As I’m embarking on my first research project ever, I thought it would be sort of fun to discuss an awesome paper with a fatal flaw. The idea is cool, the data is cool, and at first glance it seems like the perfect RDD (regression discontinuity design.) BUT, lo and behold, there’s a wrench in the works!
This is a pretty cool paper written by several authors, one of whom is Heidi Williams, a Dartmouth ’03!
The idea is that infants that are classified as VLBW (very low birth weight) are mandatorily given extra medical care and attention. The cutoff for VLBW is 1500 grams – and, importantly, you must be BELOW 1500 grams to be classified as VLBW. So, in what appears to be a perfect regression continuity design, one could hypothetically compare infants weighing 1499 grams and 1500 grams – nearly identical in all other respects – and isolate the marginal benefit of extra medical care.
Sounds too good to be true! The running variable here – birth weight as measured in grams – doesn’t “run” quite as smoothly as we’d like it to. And this choppiness in the running variable is – gasp! – largely present in the data for minority and low-income babies! Let’s think about why…

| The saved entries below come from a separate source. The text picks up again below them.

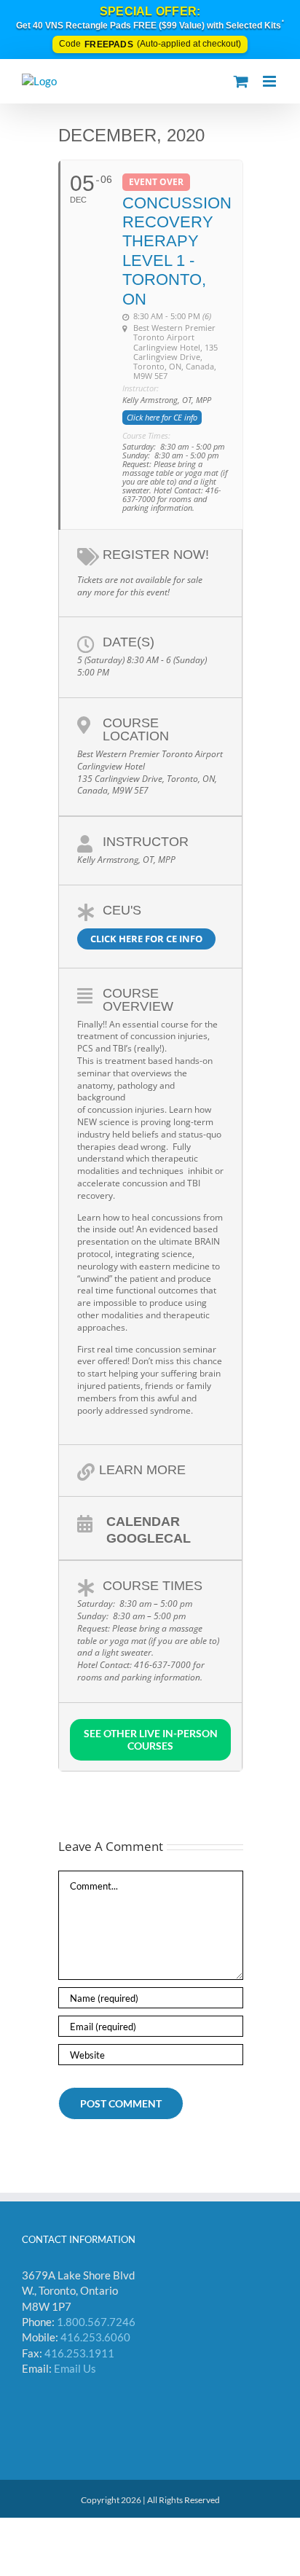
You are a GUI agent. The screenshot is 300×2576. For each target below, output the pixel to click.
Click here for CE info (146, 938)
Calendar (143, 1521)
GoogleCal (148, 1538)
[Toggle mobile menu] (270, 81)
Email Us (75, 2368)
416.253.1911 (79, 2353)
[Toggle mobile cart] (241, 81)
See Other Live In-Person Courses (151, 1739)
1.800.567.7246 (96, 2321)
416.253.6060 (95, 2337)
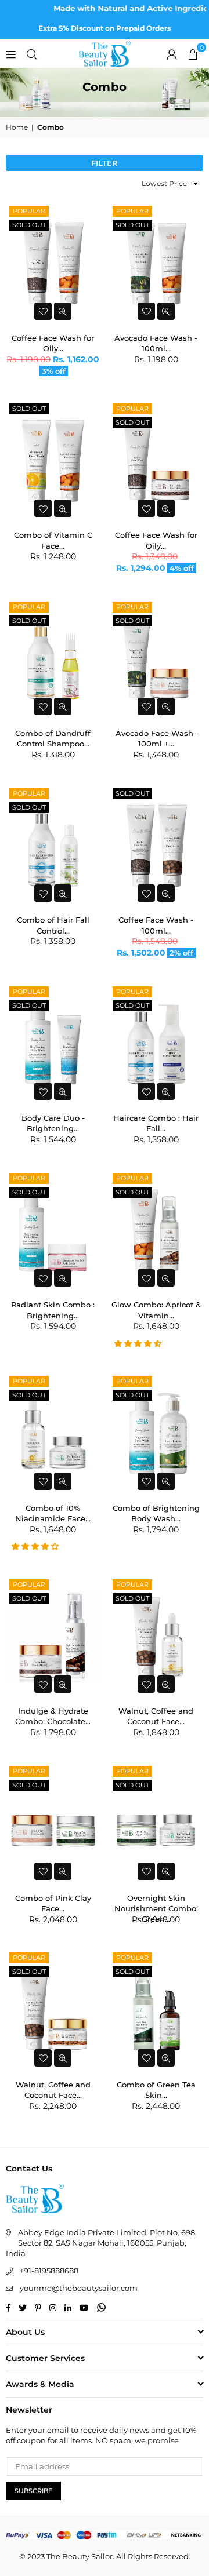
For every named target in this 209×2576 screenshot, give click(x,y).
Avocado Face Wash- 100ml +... (156, 737)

Say you’ve got a high-income baby at a high-income hospital. The hospital reasonably will have better weighing devices, so that hospital can accurately say that a baby weighs 1499 grams. Consider, though, a low-income baby at a low-income hospital, with less fine weighing machinery. At that hospital, a baby weighing 1499 grams – or 1498, or 1497, or something close – might be recorded as weighing 1500 grams. In the aggregate, the data starts to pile up on either side of the 1500-gram discontinuity – low-income babies tend to pile up exactly at 1500 grams, while their high-income counterparts have a smooth weight distribution.
The implications for the RDD are, well, that it doesn’t work. Because anyone AT the 1500 gram weight does NOT receive VLBW treatment, you’ve got a pileup of low-income kids that DON’T receive treatment, and you’re comparing them to high-income babies that DO receive treatment. You’re no longer comparing nearly-identical babies… the RDD falls apart!
In a response here, Barreca et al propose a cool way of testing to make sure you don’t fall into this trap because of an unfortunate pileup in your running variable – omit the actual discontinuity (i.e. all data at exactly 1500 grams) from your dataset. 1499 gram babies are still basically the same as 1501 gram babies, so an RDD should plausibly work just as well with the discontinuity itself omitted. The Almond et al paper doesn’t stand up to the test, as we would expect.
There would be no problem if the 1500 gram babies were included as VLBW. You’d probably have an underestimation problem instead of the overestimation problem this paper faces.
Just thought this was a cool example of how even the most perfect research design can go awry, and yet we can still learn something useful from it!